Switch "taskbar" to "dock" and write out every one of the entries below again, changing nothing else. Leave the pictures out.

Screen grounding entries
+++

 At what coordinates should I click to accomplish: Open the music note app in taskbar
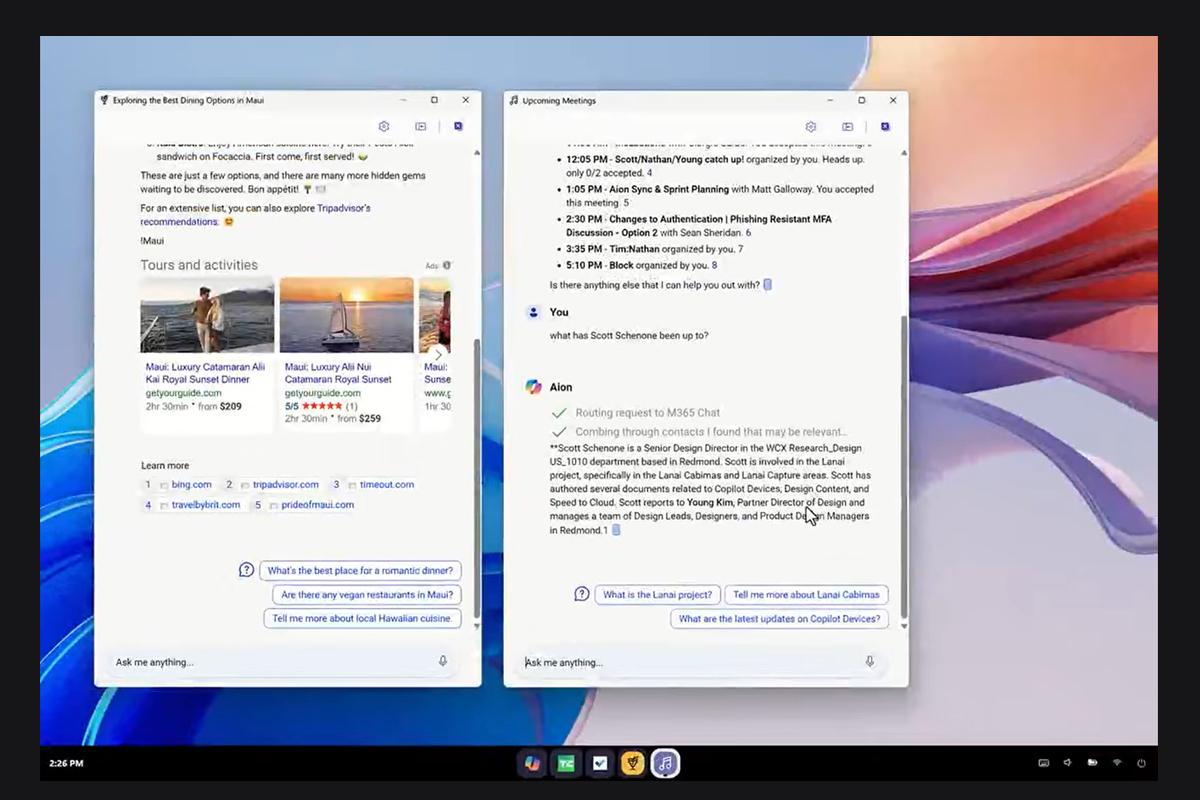tap(666, 764)
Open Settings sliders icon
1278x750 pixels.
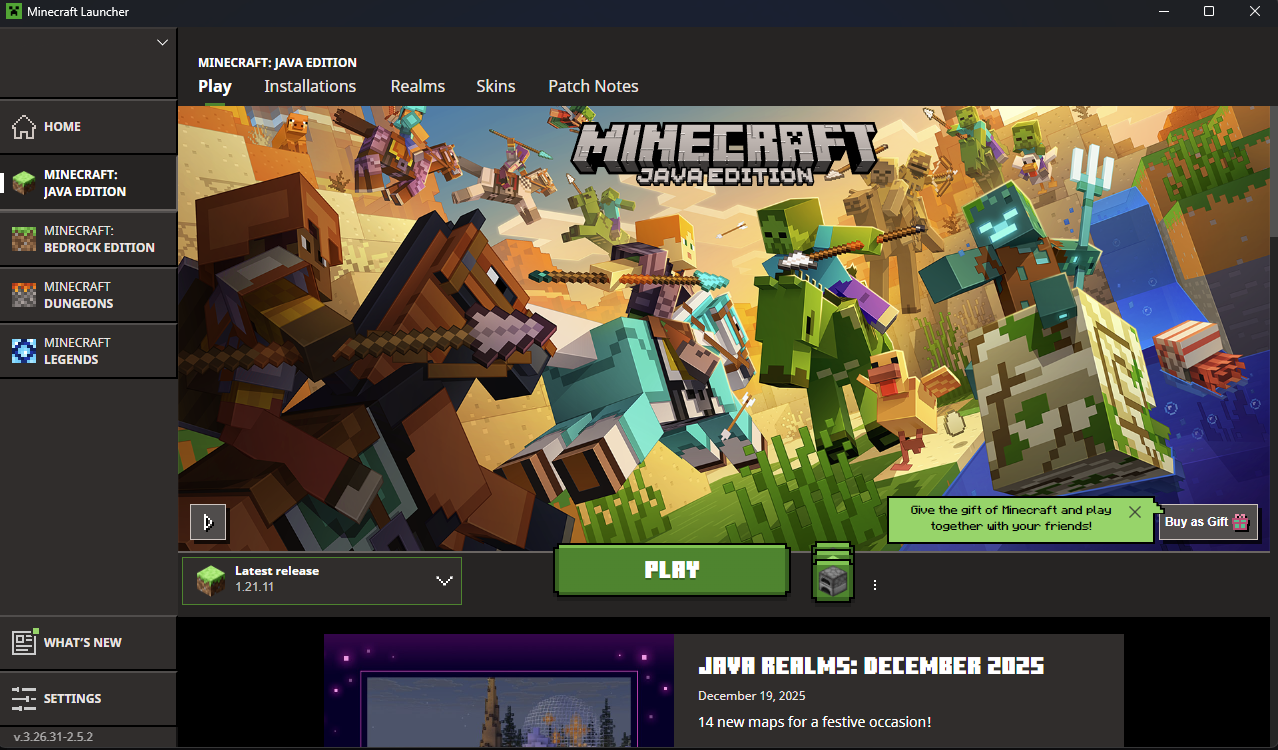(25, 698)
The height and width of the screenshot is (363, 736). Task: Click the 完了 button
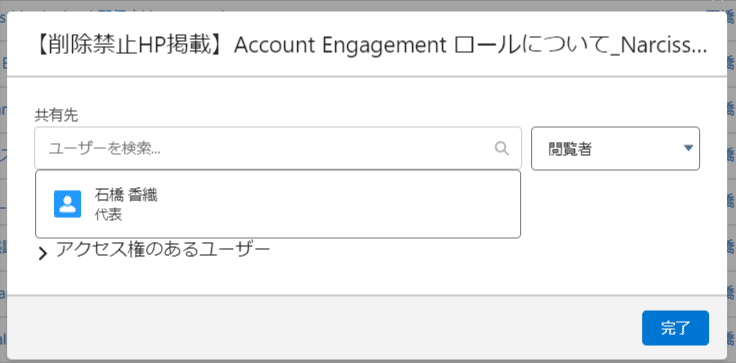(675, 328)
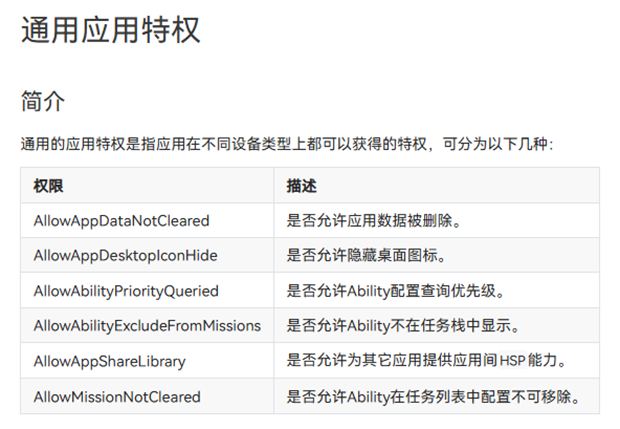
Task: Click the 权限 column header
Action: coord(48,185)
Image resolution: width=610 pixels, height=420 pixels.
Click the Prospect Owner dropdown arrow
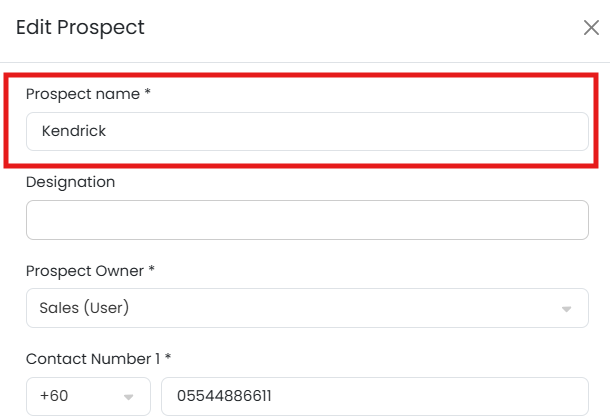pos(567,309)
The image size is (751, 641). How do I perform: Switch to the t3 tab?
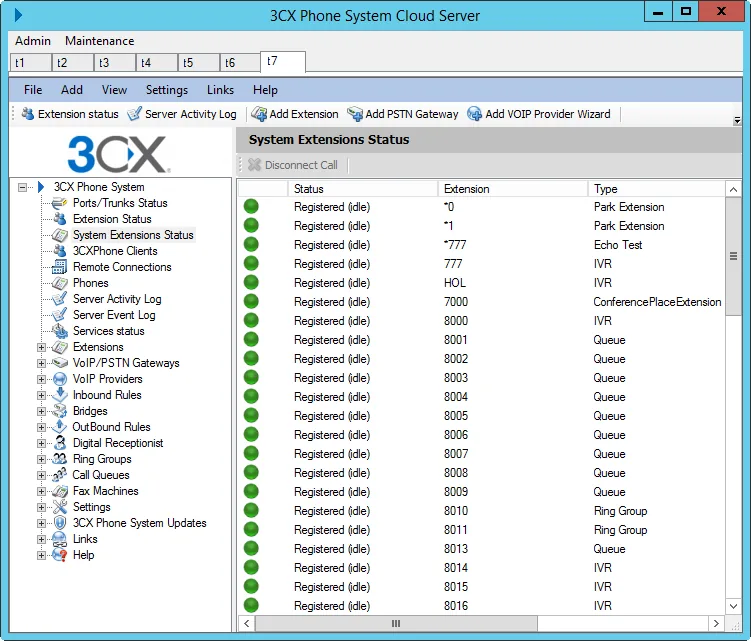(114, 63)
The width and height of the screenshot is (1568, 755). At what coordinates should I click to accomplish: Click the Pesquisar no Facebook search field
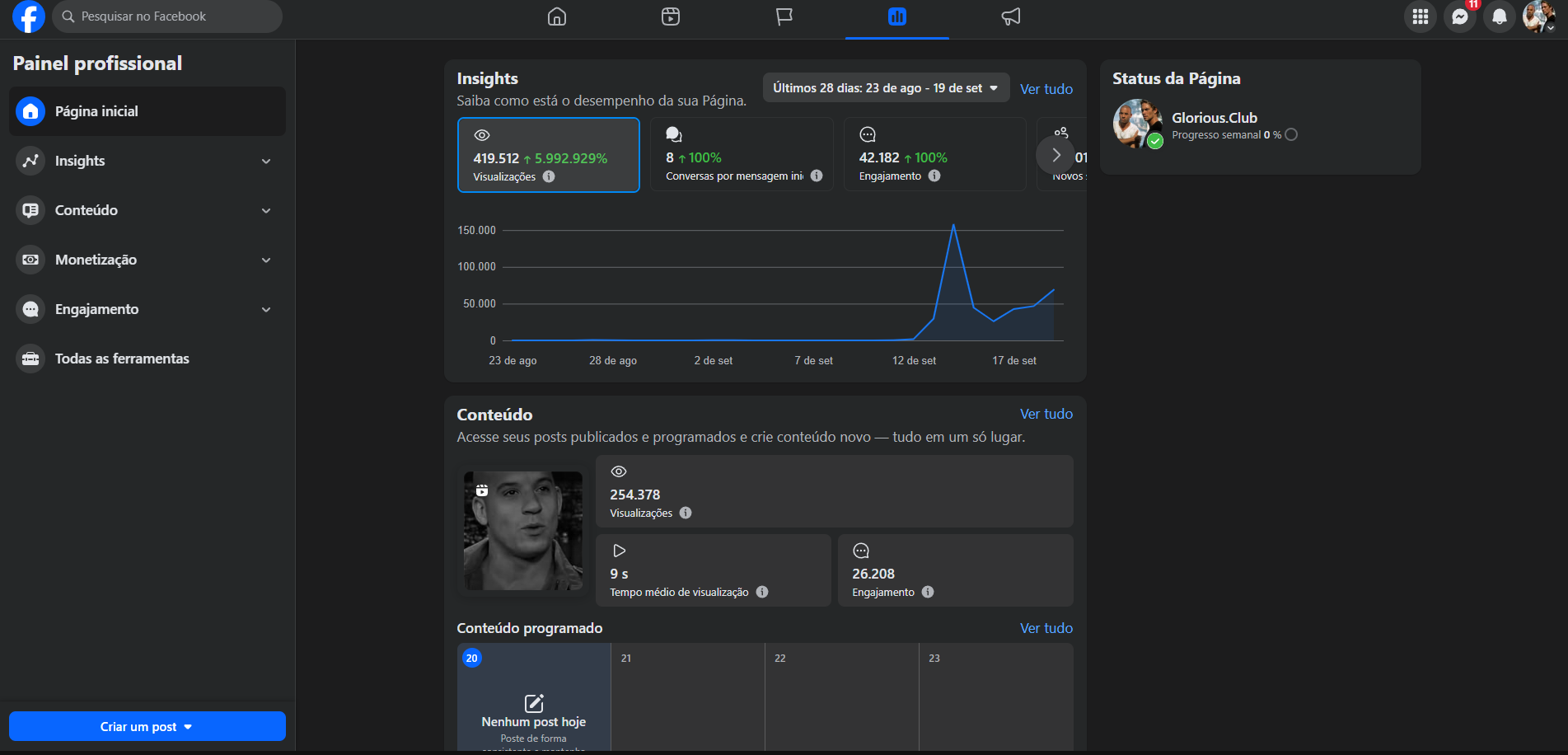(x=167, y=16)
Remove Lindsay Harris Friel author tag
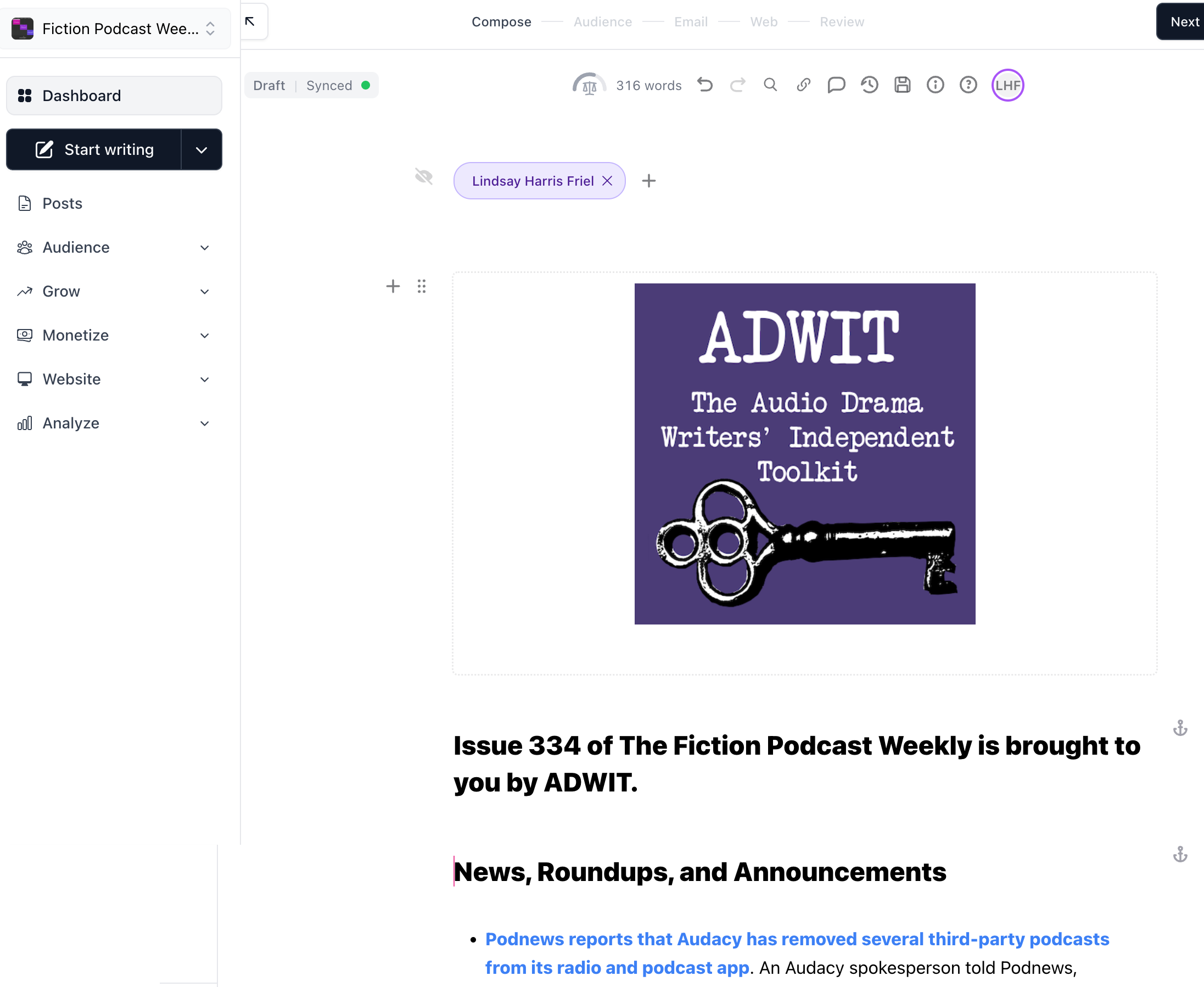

+++

ANSWER FOR THIS EXERCISE =>
 At what coordinates should I click to accomplish: Open the music note app in dock
tap(666, 764)
Open Settings sliders icon
1278x750 pixels.
(25, 698)
The height and width of the screenshot is (363, 736). Task: Click the 完了 button
(675, 328)
Task: Click the 权限 column header
Action: coord(48,185)
Image resolution: width=610 pixels, height=420 pixels.
Click the Prospect Owner dropdown arrow
pos(567,309)
The image size is (751, 641). How do I perform: Switch to the t3 tab?
(114, 63)
The width and height of the screenshot is (1568, 755). At what coordinates should I click to accomplish: Click the Pesquisar no Facebook search field
(x=167, y=16)
Remove Lindsay Harris Friel author tag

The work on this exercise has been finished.